# EXERCISE AIM:
Repeat the forum discussion below in full, word for word.

# STUDY TEXT:
▬▬▬

That would tend to affect the water catchment area - so if there was a mountain o (or even low hills splitting the island - all the rivers one side would be affected - but not the other.

Lots of fish and other aquatic species are split geographically this way.


----------



## TWErvin2 (Feb 20, 2015)

Consider a tsunami (or tidal wave) which would wash up on one side of the island.

Also, one side could release a frost or ice dragon (if it's a fantasy), or work magic to bring about a horrible snow storm, or extended blizzard creeping down from the mountains into the lowlands.


----------



## Jabrosky (Feb 20, 2015)

I've thought about this kind of question many times in the past.

I have a soft spot for overgrown ruins of ancient civilizations in the jungle, especially if there's fearsome wildlife lurking among them. However, in a lot of older stories featuring those settings, any indigenous people living near those ruins never receive credit for the original civilizations. This is especially true for stories set in Africa (think those with Allan Quartermain, Tarzan, Solomon Kane, or Conan the Barbarian). There may be stereotypical African tribespeople guarding a lost city, but the city itself always turns out to be the work of foreign colonists like Phoenicians, Atlanteans, aliens, or any other race the author wouldn't classify as Black African. It reeks of the old racist "Hamitic Hypothesis" that credited any cultural complexity or technological advancement in pre-colonial Africa to back-migrating "Caucasoids" from Eurasia instead of the native African people.

I'd prefer to have indigenous people living near ancient ruins which their own ancestors built, but then there's the question of how those cities got abandoned in the first place if their population didn't disappear. Climate change might be one option, or maybe the ruins represent a capital city that was abandoned following political changes. Any other ideas?


----------



## psychotick (Feb 21, 2015)

Hi,

Tsumanis could work but they usually don't roll that far along land. They run out of water so to speak. Which means that unless your civilisation was basically coastal it would survive.

▬▬▬

# Stored data:
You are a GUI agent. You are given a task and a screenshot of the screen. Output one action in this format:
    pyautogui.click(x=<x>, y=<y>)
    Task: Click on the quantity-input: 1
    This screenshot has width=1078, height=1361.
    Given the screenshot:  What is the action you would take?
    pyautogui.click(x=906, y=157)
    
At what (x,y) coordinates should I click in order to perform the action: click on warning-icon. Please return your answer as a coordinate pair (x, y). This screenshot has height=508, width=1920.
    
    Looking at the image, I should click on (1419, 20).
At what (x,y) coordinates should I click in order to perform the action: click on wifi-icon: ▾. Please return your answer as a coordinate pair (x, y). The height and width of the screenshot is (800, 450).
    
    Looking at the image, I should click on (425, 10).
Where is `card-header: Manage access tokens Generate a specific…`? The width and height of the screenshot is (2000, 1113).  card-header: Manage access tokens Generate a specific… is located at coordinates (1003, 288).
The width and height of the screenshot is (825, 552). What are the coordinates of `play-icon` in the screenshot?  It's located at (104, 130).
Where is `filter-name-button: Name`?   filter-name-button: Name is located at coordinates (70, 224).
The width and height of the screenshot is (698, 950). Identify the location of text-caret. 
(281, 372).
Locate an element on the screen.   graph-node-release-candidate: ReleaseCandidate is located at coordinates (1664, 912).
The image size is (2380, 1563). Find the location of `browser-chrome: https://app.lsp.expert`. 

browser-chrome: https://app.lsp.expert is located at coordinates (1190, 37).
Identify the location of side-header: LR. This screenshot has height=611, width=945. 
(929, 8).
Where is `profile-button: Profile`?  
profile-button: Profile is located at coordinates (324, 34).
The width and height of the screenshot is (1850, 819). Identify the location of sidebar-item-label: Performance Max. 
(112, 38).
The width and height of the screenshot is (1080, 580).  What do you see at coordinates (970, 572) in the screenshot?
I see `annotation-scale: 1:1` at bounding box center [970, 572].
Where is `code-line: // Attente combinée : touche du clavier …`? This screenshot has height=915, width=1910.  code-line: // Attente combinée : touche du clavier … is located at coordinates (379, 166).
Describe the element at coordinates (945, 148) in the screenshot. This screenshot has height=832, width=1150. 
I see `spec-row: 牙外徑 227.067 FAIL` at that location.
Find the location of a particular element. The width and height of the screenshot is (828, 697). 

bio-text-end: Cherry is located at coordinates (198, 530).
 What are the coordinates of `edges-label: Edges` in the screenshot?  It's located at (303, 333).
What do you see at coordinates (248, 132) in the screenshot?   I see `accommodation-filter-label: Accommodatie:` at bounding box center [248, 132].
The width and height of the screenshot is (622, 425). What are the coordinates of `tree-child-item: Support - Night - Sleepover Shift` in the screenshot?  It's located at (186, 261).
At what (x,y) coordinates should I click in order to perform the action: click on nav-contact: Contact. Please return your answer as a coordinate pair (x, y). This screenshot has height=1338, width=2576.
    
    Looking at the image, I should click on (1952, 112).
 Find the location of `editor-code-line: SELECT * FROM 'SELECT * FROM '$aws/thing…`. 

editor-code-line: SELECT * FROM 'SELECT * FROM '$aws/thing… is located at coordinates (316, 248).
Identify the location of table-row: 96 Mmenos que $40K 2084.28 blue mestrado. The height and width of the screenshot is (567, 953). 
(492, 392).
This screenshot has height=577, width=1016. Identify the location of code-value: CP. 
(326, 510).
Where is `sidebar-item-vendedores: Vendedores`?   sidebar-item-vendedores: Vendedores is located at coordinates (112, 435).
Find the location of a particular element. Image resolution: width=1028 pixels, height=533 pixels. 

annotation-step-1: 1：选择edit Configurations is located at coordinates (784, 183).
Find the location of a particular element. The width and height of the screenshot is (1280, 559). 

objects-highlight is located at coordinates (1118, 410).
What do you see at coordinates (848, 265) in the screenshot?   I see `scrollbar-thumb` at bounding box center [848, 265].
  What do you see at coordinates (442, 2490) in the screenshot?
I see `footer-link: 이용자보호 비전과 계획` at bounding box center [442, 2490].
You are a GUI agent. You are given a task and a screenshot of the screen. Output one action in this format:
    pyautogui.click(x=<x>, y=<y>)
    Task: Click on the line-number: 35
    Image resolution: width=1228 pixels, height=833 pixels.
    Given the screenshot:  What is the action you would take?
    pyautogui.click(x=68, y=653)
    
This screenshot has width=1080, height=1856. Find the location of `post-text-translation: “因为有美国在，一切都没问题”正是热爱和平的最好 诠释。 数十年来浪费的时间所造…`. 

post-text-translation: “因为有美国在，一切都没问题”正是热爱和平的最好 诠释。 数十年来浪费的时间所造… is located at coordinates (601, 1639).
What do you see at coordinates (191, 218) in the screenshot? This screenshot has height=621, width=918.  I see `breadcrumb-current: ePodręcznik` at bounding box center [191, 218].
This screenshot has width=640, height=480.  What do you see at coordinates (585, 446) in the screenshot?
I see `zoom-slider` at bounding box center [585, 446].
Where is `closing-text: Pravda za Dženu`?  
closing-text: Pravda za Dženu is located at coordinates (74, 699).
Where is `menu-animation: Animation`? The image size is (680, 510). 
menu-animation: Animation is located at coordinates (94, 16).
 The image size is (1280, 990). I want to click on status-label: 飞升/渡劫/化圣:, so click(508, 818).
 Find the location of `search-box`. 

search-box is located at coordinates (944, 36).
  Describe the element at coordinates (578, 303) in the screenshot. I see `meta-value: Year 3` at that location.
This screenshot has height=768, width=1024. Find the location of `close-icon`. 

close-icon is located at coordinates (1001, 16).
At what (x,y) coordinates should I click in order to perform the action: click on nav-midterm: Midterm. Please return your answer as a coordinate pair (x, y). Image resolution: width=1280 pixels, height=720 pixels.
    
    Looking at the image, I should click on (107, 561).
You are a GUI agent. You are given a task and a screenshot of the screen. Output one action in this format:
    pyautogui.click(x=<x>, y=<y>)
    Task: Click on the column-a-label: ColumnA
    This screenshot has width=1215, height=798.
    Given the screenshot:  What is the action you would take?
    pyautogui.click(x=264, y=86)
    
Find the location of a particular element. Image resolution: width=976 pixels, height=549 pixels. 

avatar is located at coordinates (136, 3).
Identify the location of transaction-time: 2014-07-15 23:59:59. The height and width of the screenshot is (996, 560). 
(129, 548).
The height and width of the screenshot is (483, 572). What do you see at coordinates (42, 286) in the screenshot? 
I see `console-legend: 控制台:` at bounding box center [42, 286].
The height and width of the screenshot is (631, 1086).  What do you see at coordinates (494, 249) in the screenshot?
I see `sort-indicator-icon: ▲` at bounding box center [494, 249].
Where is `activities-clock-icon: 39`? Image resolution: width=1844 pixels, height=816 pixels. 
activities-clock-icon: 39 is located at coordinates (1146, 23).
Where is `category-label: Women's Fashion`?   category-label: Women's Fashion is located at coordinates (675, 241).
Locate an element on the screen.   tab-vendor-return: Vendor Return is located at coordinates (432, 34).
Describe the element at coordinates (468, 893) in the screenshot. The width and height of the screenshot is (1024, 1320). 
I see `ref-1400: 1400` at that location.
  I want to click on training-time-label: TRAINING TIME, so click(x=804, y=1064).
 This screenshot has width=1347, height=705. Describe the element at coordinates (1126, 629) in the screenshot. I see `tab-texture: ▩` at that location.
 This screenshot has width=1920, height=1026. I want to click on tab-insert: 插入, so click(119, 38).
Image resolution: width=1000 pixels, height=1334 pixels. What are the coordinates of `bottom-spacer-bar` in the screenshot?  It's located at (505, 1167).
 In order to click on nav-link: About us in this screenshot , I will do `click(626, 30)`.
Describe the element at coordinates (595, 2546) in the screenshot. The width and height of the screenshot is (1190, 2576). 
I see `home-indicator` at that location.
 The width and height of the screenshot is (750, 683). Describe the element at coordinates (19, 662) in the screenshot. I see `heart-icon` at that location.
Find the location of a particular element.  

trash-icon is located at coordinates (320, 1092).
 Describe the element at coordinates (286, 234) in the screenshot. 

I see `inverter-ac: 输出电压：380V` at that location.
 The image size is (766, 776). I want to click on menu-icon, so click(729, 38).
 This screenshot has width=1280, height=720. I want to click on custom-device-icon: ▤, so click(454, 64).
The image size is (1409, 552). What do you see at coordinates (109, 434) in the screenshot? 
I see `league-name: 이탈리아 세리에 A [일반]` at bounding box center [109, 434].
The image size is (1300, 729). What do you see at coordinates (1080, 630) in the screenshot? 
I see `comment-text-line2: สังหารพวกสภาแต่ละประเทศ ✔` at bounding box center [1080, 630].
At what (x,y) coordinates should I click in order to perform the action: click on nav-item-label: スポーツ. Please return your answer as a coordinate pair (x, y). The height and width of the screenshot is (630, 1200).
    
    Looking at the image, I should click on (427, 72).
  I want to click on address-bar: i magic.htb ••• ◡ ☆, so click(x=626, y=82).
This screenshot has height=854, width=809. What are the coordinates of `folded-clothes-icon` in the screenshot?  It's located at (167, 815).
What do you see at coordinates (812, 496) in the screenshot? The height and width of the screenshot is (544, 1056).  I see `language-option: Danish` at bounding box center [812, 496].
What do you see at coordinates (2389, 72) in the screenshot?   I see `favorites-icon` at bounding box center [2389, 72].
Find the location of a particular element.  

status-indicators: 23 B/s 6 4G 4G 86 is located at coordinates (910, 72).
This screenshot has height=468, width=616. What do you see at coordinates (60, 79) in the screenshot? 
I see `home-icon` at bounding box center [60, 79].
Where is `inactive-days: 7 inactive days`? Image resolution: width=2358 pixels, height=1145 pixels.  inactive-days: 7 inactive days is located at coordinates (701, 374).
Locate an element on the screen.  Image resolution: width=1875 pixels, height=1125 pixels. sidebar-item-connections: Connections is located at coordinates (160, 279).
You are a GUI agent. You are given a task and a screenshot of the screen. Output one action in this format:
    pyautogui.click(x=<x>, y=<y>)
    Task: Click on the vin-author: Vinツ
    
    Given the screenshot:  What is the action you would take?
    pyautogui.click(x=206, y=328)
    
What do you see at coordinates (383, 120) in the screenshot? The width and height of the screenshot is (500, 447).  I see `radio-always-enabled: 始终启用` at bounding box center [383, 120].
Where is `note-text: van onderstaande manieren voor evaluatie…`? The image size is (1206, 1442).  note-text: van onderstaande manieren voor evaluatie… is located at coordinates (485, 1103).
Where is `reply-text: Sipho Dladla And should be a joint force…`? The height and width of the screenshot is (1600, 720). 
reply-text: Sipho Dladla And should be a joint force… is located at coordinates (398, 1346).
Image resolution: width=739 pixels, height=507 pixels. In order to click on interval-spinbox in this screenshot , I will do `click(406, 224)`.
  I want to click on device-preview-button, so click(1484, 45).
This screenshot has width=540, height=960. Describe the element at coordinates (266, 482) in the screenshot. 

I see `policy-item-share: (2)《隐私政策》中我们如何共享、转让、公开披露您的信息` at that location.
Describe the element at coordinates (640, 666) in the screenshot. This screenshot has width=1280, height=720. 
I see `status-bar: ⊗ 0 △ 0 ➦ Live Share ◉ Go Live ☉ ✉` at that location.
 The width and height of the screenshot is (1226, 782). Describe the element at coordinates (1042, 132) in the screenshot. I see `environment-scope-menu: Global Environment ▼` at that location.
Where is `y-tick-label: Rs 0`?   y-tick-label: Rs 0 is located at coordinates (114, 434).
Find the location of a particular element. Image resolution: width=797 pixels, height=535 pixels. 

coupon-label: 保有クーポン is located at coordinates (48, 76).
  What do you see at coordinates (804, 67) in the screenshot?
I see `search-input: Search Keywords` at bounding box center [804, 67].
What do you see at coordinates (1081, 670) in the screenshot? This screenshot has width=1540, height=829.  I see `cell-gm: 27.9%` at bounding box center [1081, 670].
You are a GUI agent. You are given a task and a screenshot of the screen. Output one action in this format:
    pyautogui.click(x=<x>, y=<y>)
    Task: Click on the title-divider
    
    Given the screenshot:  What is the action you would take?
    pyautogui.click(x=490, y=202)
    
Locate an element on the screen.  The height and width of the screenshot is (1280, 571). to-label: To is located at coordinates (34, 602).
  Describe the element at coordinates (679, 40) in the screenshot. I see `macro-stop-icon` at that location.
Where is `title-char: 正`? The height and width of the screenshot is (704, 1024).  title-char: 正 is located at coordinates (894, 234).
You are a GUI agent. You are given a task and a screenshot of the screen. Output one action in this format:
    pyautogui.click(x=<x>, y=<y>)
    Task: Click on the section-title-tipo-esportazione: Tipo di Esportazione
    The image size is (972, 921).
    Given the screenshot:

▬▬▬

# ANSWER TO THE EXERCISE:
That would tend to affect the water catchment area - so if there was a mountain o (or even low hills splitting the island - all the rivers one side would be affected - but not the other.

Lots of fish and other aquatic species are split geographically this way.


----------



## TWErvin2 (Feb 20, 2015)

Consider a tsunami (or tidal wave) which would wash up on one side of the island.

Also, one side could release a frost or ice dragon (if it's a fantasy), or work magic to bring about a horrible snow storm, or extended blizzard creeping down from the mountains into the lowlands.


----------



## Jabrosky (Feb 20, 2015)

I've thought about this kind of question many times in the past.

I have a soft spot for overgrown ruins of ancient civilizations in the jungle, especially if there's fearsome wildlife lurking among them. However, in a lot of older stories featuring those settings, any indigenous people living near those ruins never receive credit for the original civilizations. This is especially true for stories set in Africa (think those with Allan Quartermain, Tarzan, Solomon Kane, or Conan the Barbarian). There may be stereotypical African tribespeople guarding a lost city, but the city itself always turns out to be the work of foreign colonists like Phoenicians, Atlanteans, aliens, or any other race the author wouldn't classify as Black African. It reeks of the old racist "Hamitic Hypothesis" that credited any cultural complexity or technological advancement in pre-colonial Africa to back-migrating "Caucasoids" from Eurasia instead of the native African people.

I'd prefer to have indigenous people living near ancient ruins which their own ancestors built, but then there's the question of how those cities got abandoned in the first place if their population didn't disappear. Climate change might be one option, or maybe the ruins represent a capital city that was abandoned following political changes. Any other ideas?


----------



## psychotick (Feb 21, 2015)

Hi,

Tsumanis could work but they usually don't roll that far along land. They run out of water so to speak. Which means that unless your civilisation was basically coastal it would survive.